アップル、Siriに自動削除チャット機能を追加へ ― バックエンドはGeminiが担当
アップルはWWDCでSiriの大幅な改良を計画。スタンドアロンアプリ、チャットボット体験、プライバシー重視。しかし、新SiriのバックエンドはGoogle Geminiとなり、プライバシー宣言と矛盾が生じる。自動削除機能が注目点。
アップルのSiriは深刻な問題を抱えている。ChatGPTは動詞となり、GeminiはAndroidエコシステムの半数を駆動し、Claudeはエンタープライズワークフローに浸透している。一方、Siriはいまだにタイマー設定も安定して行えない。WWDCが6月に迫り、アップルはSiri史上最大のオーバーホールを計画中との報道がある。スタンドアロンアプリ、本格的なチャットボット体験、そしてプライバシーを前面に打ち出す。ブルームバーグのマーク・ガーマン氏によると、アップル幹部は他社のAIよりプライバシーに配慮したアプローチを取ると主張する予定だ。しかし、その主張はすぐに複雑になる。なぜなら、この新Siriを動かすモデルはGoogle Geminiだからだ。
アップルが実際に構築しているもの ガーマン氏によると、この改革にはいくつかの具体的要素がある。まず、スタンドアロンのSiriアプリ。Siriが呼び出すものではなく、開くものとして存在するのは初めてだ。
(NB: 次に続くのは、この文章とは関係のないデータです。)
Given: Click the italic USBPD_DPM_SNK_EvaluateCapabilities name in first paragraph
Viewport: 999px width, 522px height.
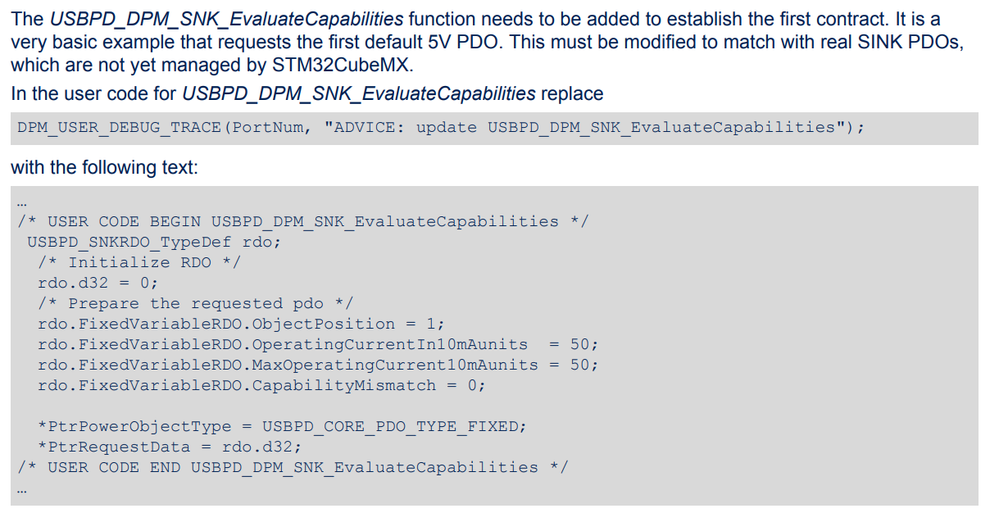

その体験はChatGPTを彷彿とさせるもので、過去15年のSiriからの大きな転換となる。ガーマン氏が明らかにしたより具体的な詳細の一つは、メッセージアプリと同様の自動削除オプションだ。ユーザーはチャットを30日後、1年後、または無期限に設定できる。このようなデータ保持のユーザーコントロールは、ほとんどのAIチャットボットが現在提供しているものよりも意味があり、明確だ。
アップルのフレーミングは、競合他社よりもデータを保存せず、保持も少なく、ユーザーにより多くのコントロールを提供するという点に焦点を当てると報じられている。プライバシーに大きなブランド価値を築いてきた同社にとって、AIの再始動でこれを強調するのは理にかなっている。
Google問題 この新Siriの内部で実際の作業を行うモデルはGoogle Geminiで、アップルが年初に年間約10億ドルを支払う契約を結んだものだ。新Siriに本当の知能を必要とする質問をすると、そのクエリはGoogleのインフラに送られる。アップルは自社側の保持ポリシーを制御し、アプリに自動削除を組み込み、自社サーバー上の会話データの保持期間を制限できる。しかし、リクエストがGoogleに届いた後、Google側で何が起こるかについては、はるかに制御が効かない。
ガーマン氏はこの緊張関係を直接指摘し、アップルのプライバシー重視は、ChatGPTなどの専用AI製品と比較したSiriの限界を隠すためのカバーでもある可能性を示唆した。プライバシー最優先のフレーミングは確かに差別化要因だが、プライバシー制約が許さないため製品の機能が少ないことを説明する便利な方法でもある。これが全体の真相か、都合の良い部分かは、WWDCで少なくとも部分的に明らかになるだろう。
WWDCで実際に期待されること 6月は目前に迫っており、これは憶測というよりプレビューだ。ガーマン氏が説明する大まかな内容(スタンドアロンアプリ、チャットボット体験、プライバシー制御、Geminiバックエンド)は、過去数カ月にわたり報じられてきたアップルのAI方向性と一致している。WWDCが答えるより興味深い質問は、アップルがGoogleの開示をどのように扱うかだ。現時点では、プライバシーの売り文句とGeminiバックエンドは別々の会話で存在している。6月のステージでは、同じ製品デモで共存しなければならない。アップルがこれを一般視聴者(すでに契約を知っているジャーナリストではなく、Siriを完全にアップル製品と思っている平均的なiPhoneユーザー)にどう説明するかは、このプライバシー再始動が実際にどれほど正直かについて多くを物語るだろう。
自動削除機能はバックエンドの問題に関係なく有用だ。会話保持に関するユーザーコントロールは、すべてのAIチャットボットが提供すべきだが、ほとんどが提供していない。アップルが発売時からこれを組み込んでいることは評価に値する。しかし、「アップルはプライバシーを真剣に考えている」と「アップルはあなたのクエリをGoogle経由で送信している」の間には、無視できないギャップがある。6月、アップルはこのギャップを埋めるか、埋める必要がない理由を説明しなければならない。引き続き注視する。